Repsol achieved a record profit of €4,251 million in 2023, a 70% increase, due to the increase in the price of crude oil and gas. The good results were boosted by the refining margin, which increased 6.5 times compared to 2021. Oil production amounted to 550,000 barrels of oil equivalent, down 3.8%. In terms of investments, the CEO, Josu Jon Imaz, announced investments of 5,000 million for this year and defined the Renewables business as one of the fundamental pillars of the energy transition, with the aim of having a renewable generation capacity of 6,000 MW in 2025 and 20,000 MW in 2030.

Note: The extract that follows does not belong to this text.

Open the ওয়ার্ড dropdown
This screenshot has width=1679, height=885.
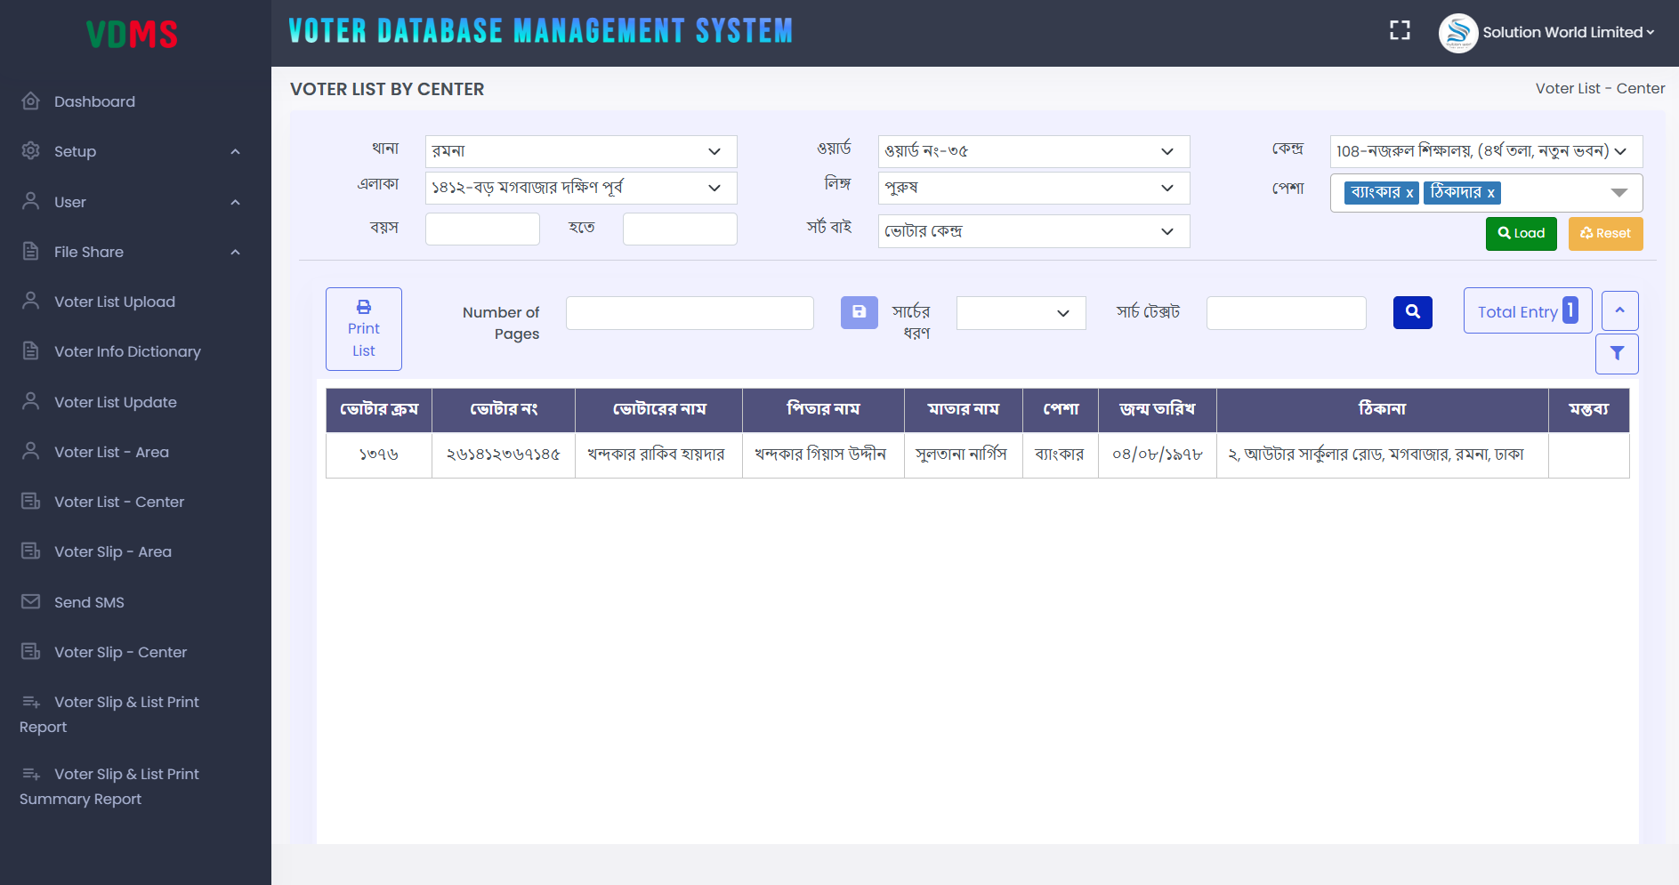1033,151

With these results, Repsol will allocate some €2,400 million in 2023 to be distributed among shareholders. The board has approved a final dividend of €0.35 gross per share, charged to 2022 profits, to be paid on 6 July, which will be added to the €0.35 paid last January. With these payments, remuneration will increase by 11% in 2023 to €0.70 per share. In addition to this dividend, there will be a further capital reduction of 50 million shares before the end of July, following a capital reduction of 200 million shares in the 2022 financial year.
Apart from shareholder remuneration, Repsol will focus on the refining business. The oil company will earmark part of its investments to boost its current refineries, given the prolongation of Russia’s war with Ukraine and the “relative” blockade of Russian products. The closure of refineries in Europe has led to a lack of refined products, which has caused fuel prices to soar even higher.
Repsol’s board of directors has also approved the reappointment of Antonio Brufau and Josu Jon Imaz for a further four years in their posts as president and CEO of the energy company. Before the shareholders, Brufau – who with his re-election will remain in office until he is 79 years old – has denounced the European regulatory strategy for “lack of flexibility”. The Repsol chairman defended Europe’s solidarity and the policy of sanctions against Russia for the war with Ukraine, but criticised the fact that the European regulatory strategy “lacks planning”, which compromises “security of supply and the affordability of energy”.
He pointed out that European regulation encourages the reduction of emissions at the cost of losing industrial fabric and competitiveness, since part of the emissions that are reduced in the European Union are exported to other countries that take on this industrial production. He pointed out that the EU imports 55% of the energy it consumes, while the US is a net exporter.
Despite last year’s good results – €4,251 million – and the €2,499 million recorded in 2021, the company is unable to offset the losses incurred in 2019 and 2020, which amounted to €7,105 million. Net debt has been reduced from €5.8 billion to €2.3 billion at the end of 2022.